Besides all the other inconveniences of chronic illness that are difficult to deal with, what can often be most difficult is always being a patient and feeling like you are losing yourself to your illness. It is often times quite a helpless feeling as things you could once do with ease are stripped away from you. It is vitally important to your well being that you hold on to yourself as much as possible and find ways that help you fell more like you. I don’t have any hard and fast tips, because I think this a personal sort journey. We all have different likes and dislikes different hobbies and different things that make us smile. Still, I have done my best to come up with a few things that I think everyone will understand across the board and will help point you in the right direction.

Family
Remember that family deals with your illness too and probably mourn the loss of who you were prior to illness too. But instead of isolating yourself and feeling ashamed of who you are, reach out. You need your family, you need their love and their support and you need to remember that you are still the same person inside. It may take some patience and ingenuity to do the things you once did or enjoyed as a family, but it can be done.

Friends
The same goes for friends. Do your best to keep them close. Share with them activities that you might be able to enjoy even when you might be tired or in pain. Having options helps because many times friends feel as lost as we do and they know much less about their illness.

Work
Much of our self esteem is tied to what we do outside home and family. If you can still work i would encourage you to do so, even if on a part time or limited basis. If you can’t and many of us can’t, find something to do that gives you a sense of purpose and also keeps you busy. I started this blog as a way to give me purpose, maybe help some people along the way and to spread awareness about chronic illness. I also do what I can to support some of my favorite organizations from my computer. It keeps me busy and helps me to continue feeling useful and I think that is extremely important to our mental health.

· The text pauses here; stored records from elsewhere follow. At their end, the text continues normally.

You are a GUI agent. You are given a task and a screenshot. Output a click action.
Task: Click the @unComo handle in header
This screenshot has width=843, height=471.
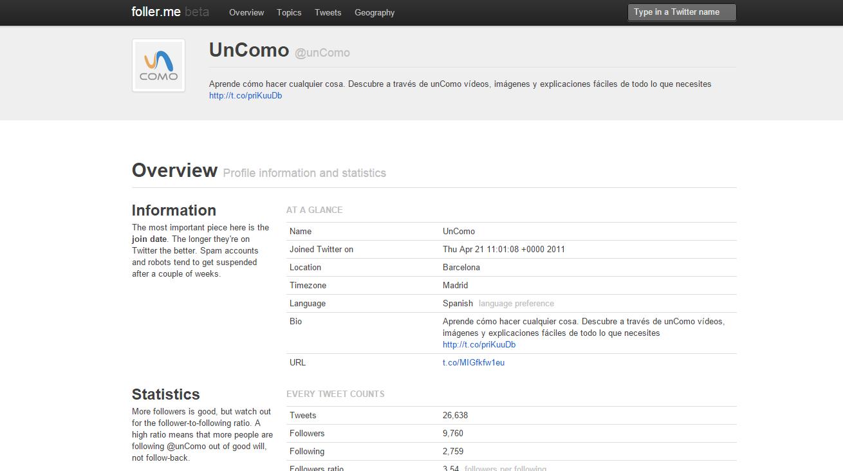click(322, 53)
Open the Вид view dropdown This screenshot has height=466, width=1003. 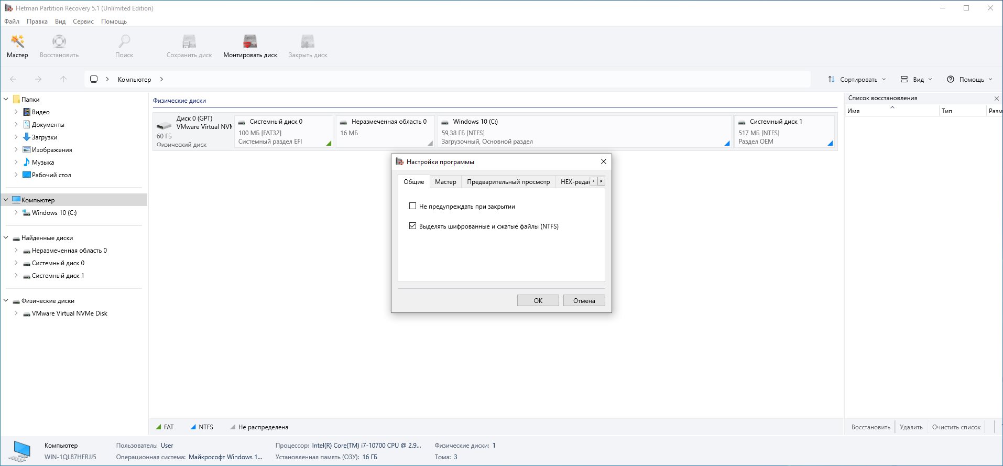pyautogui.click(x=917, y=80)
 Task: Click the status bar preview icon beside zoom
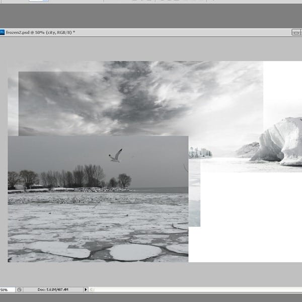coord(19,289)
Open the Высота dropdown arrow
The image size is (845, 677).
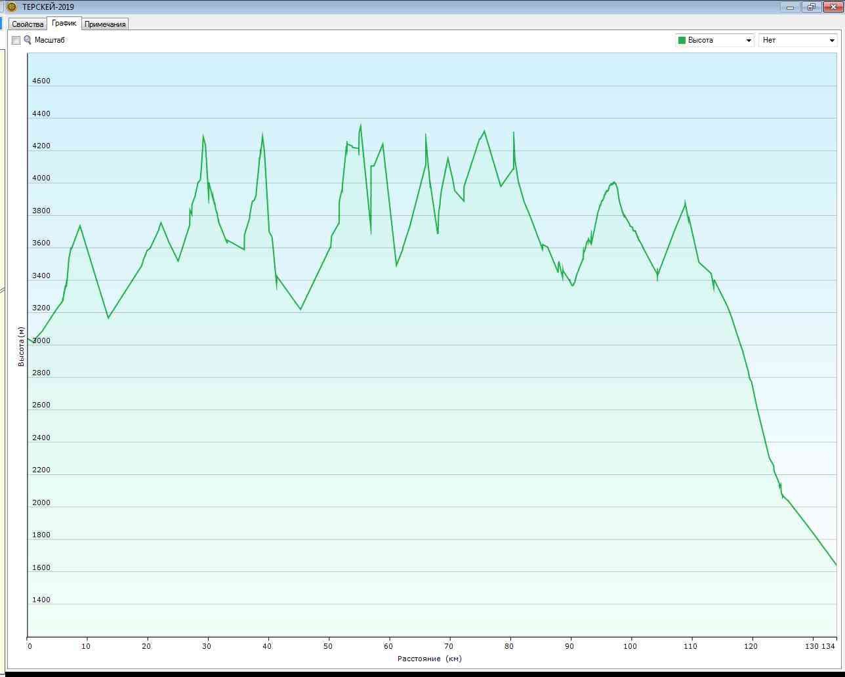point(748,40)
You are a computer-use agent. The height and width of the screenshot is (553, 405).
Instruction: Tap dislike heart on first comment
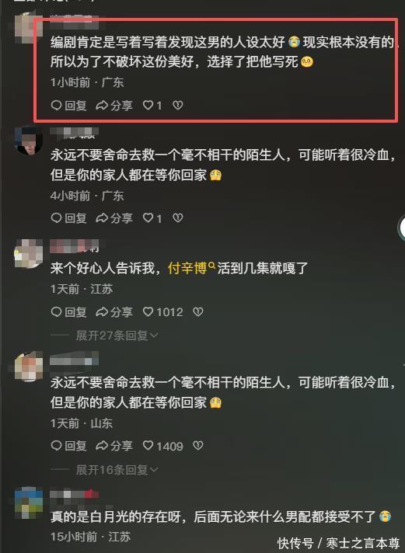point(177,105)
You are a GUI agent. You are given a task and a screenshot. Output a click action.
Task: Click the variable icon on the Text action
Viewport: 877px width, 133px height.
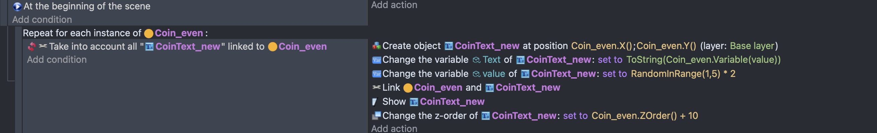(376, 60)
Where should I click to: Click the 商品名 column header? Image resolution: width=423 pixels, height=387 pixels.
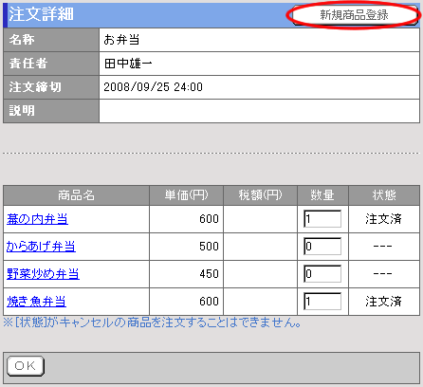click(x=76, y=195)
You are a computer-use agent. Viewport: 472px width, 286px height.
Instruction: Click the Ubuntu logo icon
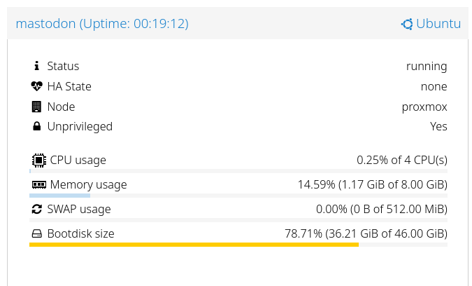click(407, 24)
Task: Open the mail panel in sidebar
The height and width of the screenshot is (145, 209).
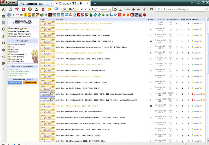Action: point(3,16)
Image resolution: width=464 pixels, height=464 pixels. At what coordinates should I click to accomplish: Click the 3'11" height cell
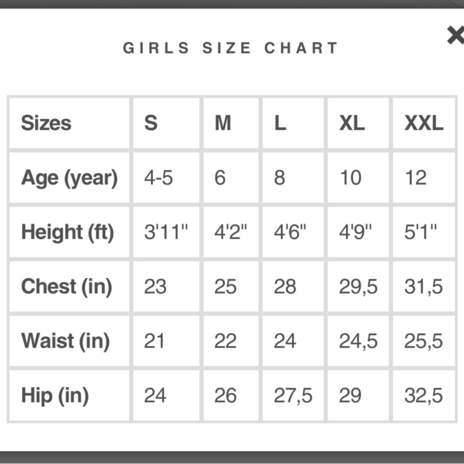tap(166, 232)
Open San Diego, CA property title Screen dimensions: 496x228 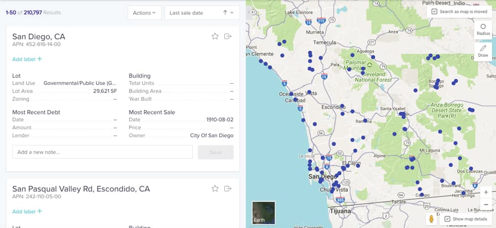pos(39,36)
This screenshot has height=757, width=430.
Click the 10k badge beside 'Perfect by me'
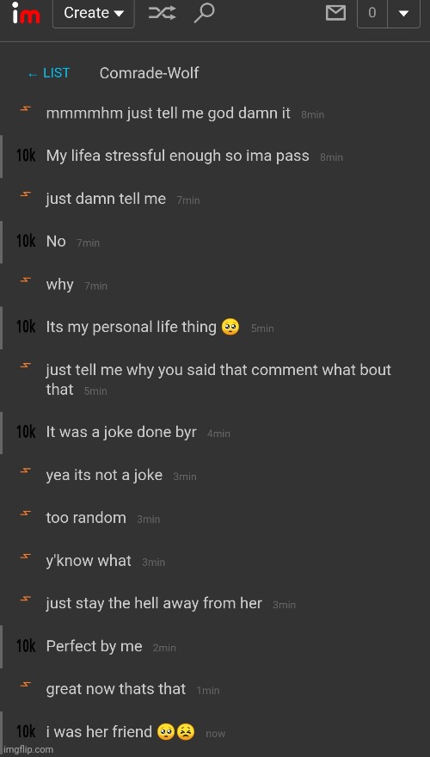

Celebrate the Small Things
All your accomplishments. Realize that in times past you may not have celebrated certain events, thinking them insignificant, but now they mean a great deal more. We fight very hard for every small victory, so don’t let that go without acknowledgment. It doesn’t have to be a big celebration but recognize it and mark it with a friend or family or even just a treat for yourself. You need a reason to smile, so make one.

Self Motivate
Something I learned struggling with bipolar disorder, is that those days or weeks that I struggled with depression, I could have had my own cheer squad and often times did, with family trying to cheer me up but it didn’t do one damn bit of difference. sure, it helped sometimes but what got me through was digging deep and reminding myself those reasons to live. Be your own cheer leader. Remind yourself of those reasons not to get caught in the muck and sadness of your illness. Use post-it notes to remind yourself of each and every reason: Husband, wife, kids, dog, cat, mom and dad, friends. Every reason should be a silver lining. Why? Because you are loved and you are worth being happy. I am not saying that post-it notes suddenly changed my world, but it was a reminder of why I needed to try.

Dreams
That being said about self motivation, don’t give up on your dreams. Chronic illness may make things more difficult and challenging, but if you give up you are giving up on yourself. You must force yourself to change and adapt. Research ways you can reach your goals or redefine your goals. I live by this mantra: Face it. Embrace it. Defy it. Conquer it.

Breath of Fresh Air
Go for a walk if you can, or sit in a chair and just enjoy the beautiful day and the sunshine. Maybe look at the changing autumn leaves, and breathe in the crisp scent of leaves. Sometimes just changing your setting can improve mood and make you more relaxed especially after waiting in a doctor’s office.

Take a Break
Stop the all-consuming focus around your illness. Being chronically ill can flood your identity and you can very easily drown in the face of diagnosis. But you are not your diagnosis, remember that. Take time to do the extra little things you enjoyed to help remind yourself of who you are.